Arguably these are all the data points you need to understand my lengthy post on The Euro Area and Italy's De-Facto Dependence On Exports, as well as why it is that the danger Italy may once more fall into recession presents us with the difficulty of what the credit ratings agencies will say about the resulting impact on the government debt situation.


2008 Forecasts: The OECD in December revised their 2007 Italian forecast down to 1.8%, and the 2008 one down to 1.3%. Confindustria also revised their forecast down in December, arguing that growth would slow to 1 percent in 2008 from an 1.8 percent this year, citing factors like the rising cost of food and oil and the rise of the euro against the dollar. Such numbers are clearly not encouraging, but arguably downside risk for 2008 is greater even than either the OECD or the Confindustria forecasts reflect Morgan Stanley's Vladimir Pillona is somewhat more sanguine. While presenting the MS central forceast for Italian economic growth to slow to 1.0%Y in 2008, from 1.8%Y in 2007, he goes on to note that "even annual GDP growth of 0.5%Y next year has a significant possibility of occurring, as shown by our model’s forecast error bands".

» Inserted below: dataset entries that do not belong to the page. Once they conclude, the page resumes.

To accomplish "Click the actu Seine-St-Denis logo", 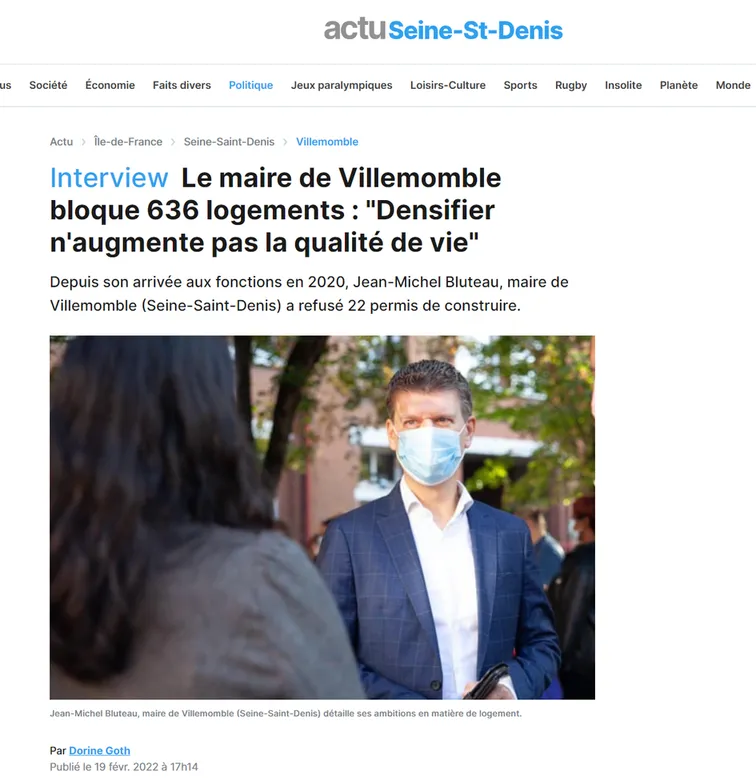I will click(443, 29).
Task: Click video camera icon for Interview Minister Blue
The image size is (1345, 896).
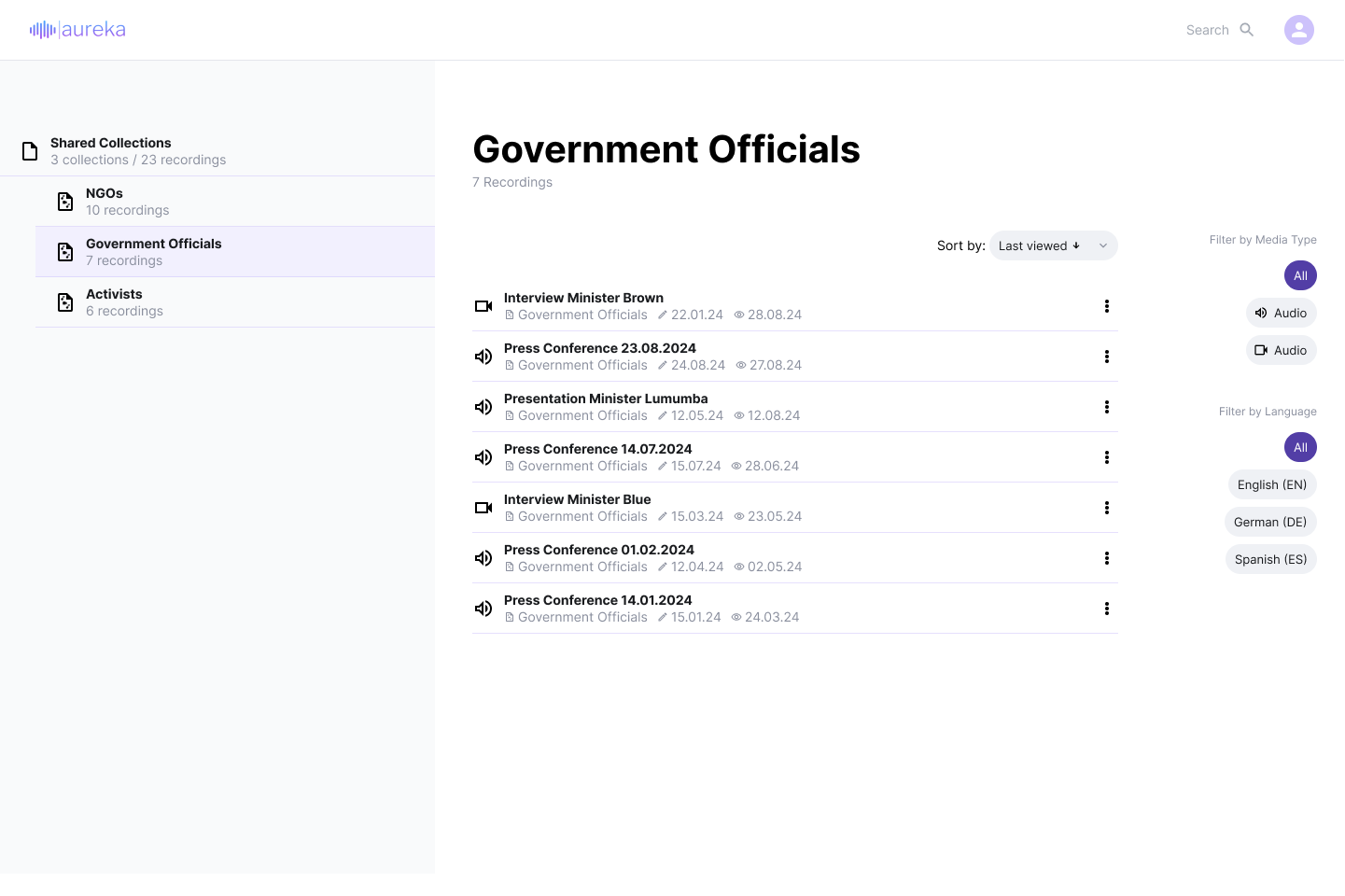Action: pos(483,508)
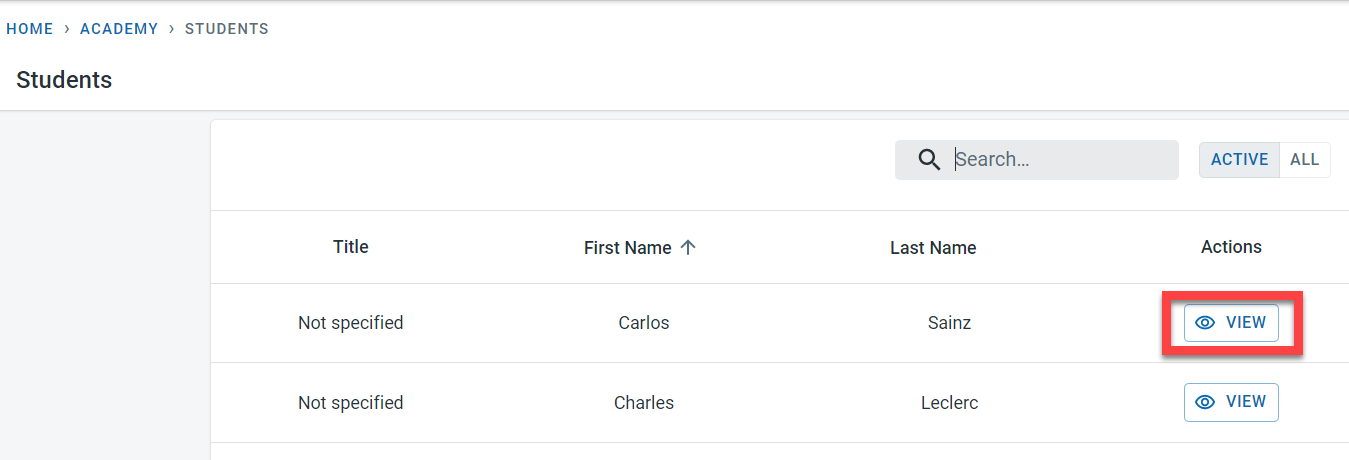The height and width of the screenshot is (460, 1349).
Task: Click the Sainz last name cell
Action: click(949, 323)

I personally will be very surprised if we still see calendar year 2008 anything like as high as 1.8%, but more to the point even 1.3% may be rather on the high side if we get a significant deterioration in the external environment, especially in Eastern Europe on which Italy is fairly dependent, and where the Italian banking sector has significant exposure. So that puts me much nearer to Pillona's "basement bargain" number of 0.5% than to any of the others. One of the reasons for my pessimism relates to my assessment of Italy's current trend growth rate, and to the level of fiscal and monetary tightening which may be operating on the economy even as it slows. During 2007 the Italian govenment has been running a fiscal deficit of comfortably below the 3% of GDP required by the EU commission. But since this fortunate situation was in part acheieved by the use of one off measures, and in part by the strong tax inflow from the above trend growth, the government will need to maintain a comparatively tight fiscal stance to keep things on course, and any attempt to further loosen may run into real problems with the EU commission and the credit rating agencies. And as I keep arguing, it is very hard to see an accomodative monetary posture from the ECB in the near future. The IMF in their October World Economic Outlook came in with a similar figure of 1.3% for 2008, the Economist Intelligence Unit is forecasting 1.7% in 2007 and 1.4 in 2008, and the latter 2008 figure was also endorsed by the EU commission in its November forecast.

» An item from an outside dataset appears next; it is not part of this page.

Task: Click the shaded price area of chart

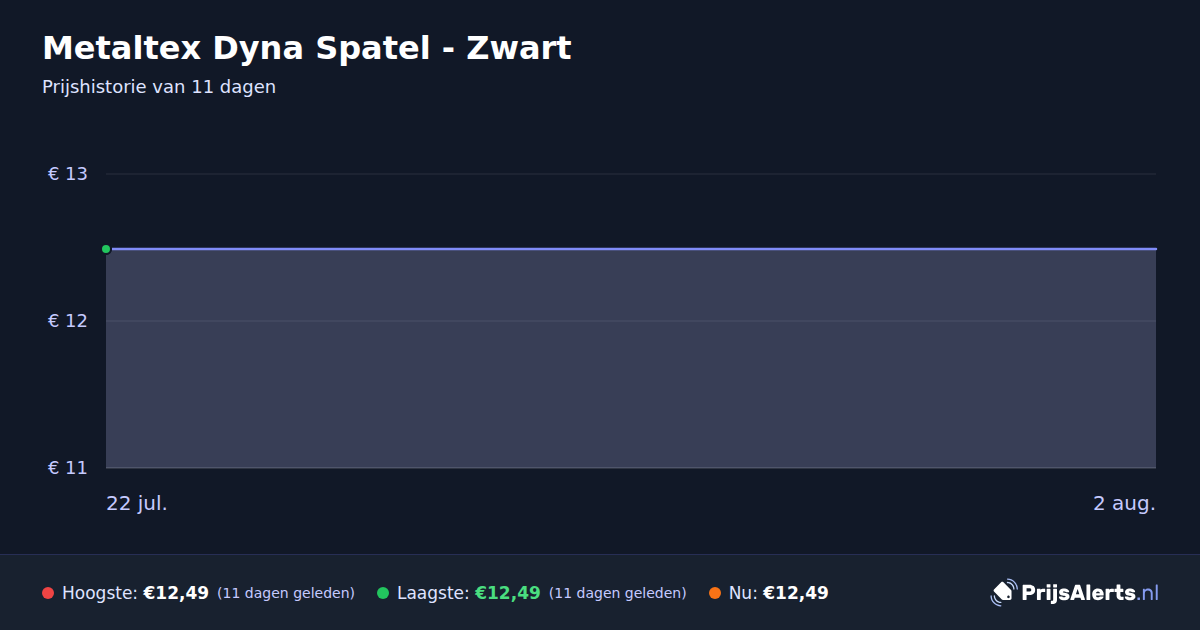Action: 631,359
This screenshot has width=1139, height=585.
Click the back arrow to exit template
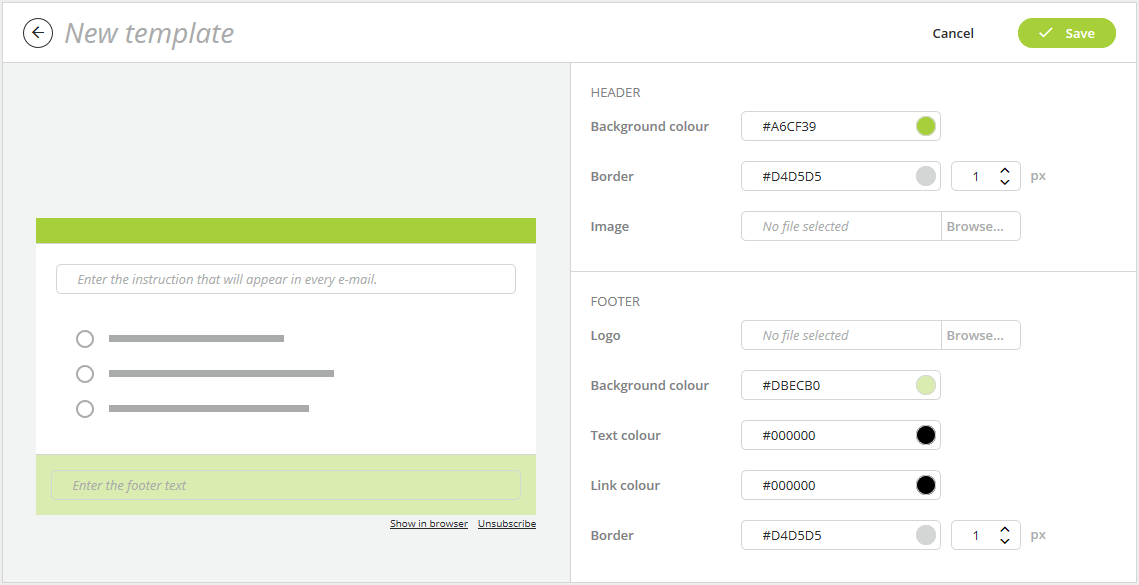pos(37,32)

As I indicate, my own view is well to the downside of all this. The only apparent bright spot on the horizon is employment, but I am dubious that in the context of Italy's ageing workforce this will work through as some are hoping, as I expain at some considerable length in this post here. My opinion is that Italy will enter recession at some point during 2008, and that we may well have 2 consecutive quarters of negative growth. The continuing high euro will maintain pressure on Italian exports, and high oil and food prices will maintain pressure on the inflation front, at least in the firts half of 2008. At the same time, and despite rumours that Romano Prodi's government is compemplating a large tax cutting package, I anticipate that the fiscal environment will remain tight. Italy's large (106% GDP) accumulated debt, and the vigilance from the gentlmen at Standard and Poor's and the other credit rating agencies more or less guarantee that.

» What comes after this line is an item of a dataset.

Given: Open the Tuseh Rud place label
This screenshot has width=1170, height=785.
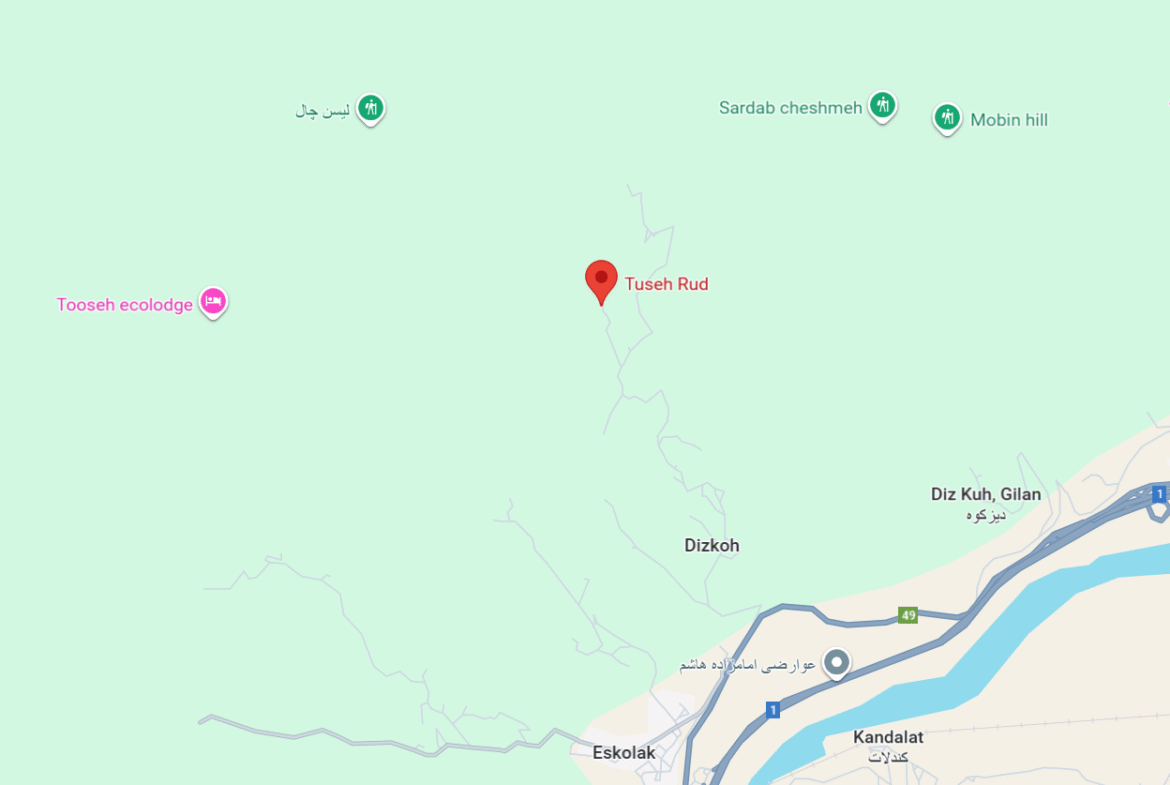Looking at the screenshot, I should (x=666, y=284).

As most of the forecasts suggest, we have been seeing growth which is somewhat above trend during the upswing in the last couple of years, so it would not be surprising if we now saw some below trend growth. Trend growth (over a 5 year average) in Italy may even have fallen into the 0.5 to 1% range, so if I have to put a number I would say 0.7% with a definite "downside risk" tag attached. The nearest forecast to this that I have seen is the 1% one from the Morgan Stanley GEF team. The implications of such sustained low growth are, I think, important, since if Italy cannot find the way to raise trend growth up towards the 2% mark there is simply no way the government debt can be stabilised and sustained. And with each passing year we have one year less to crunch time.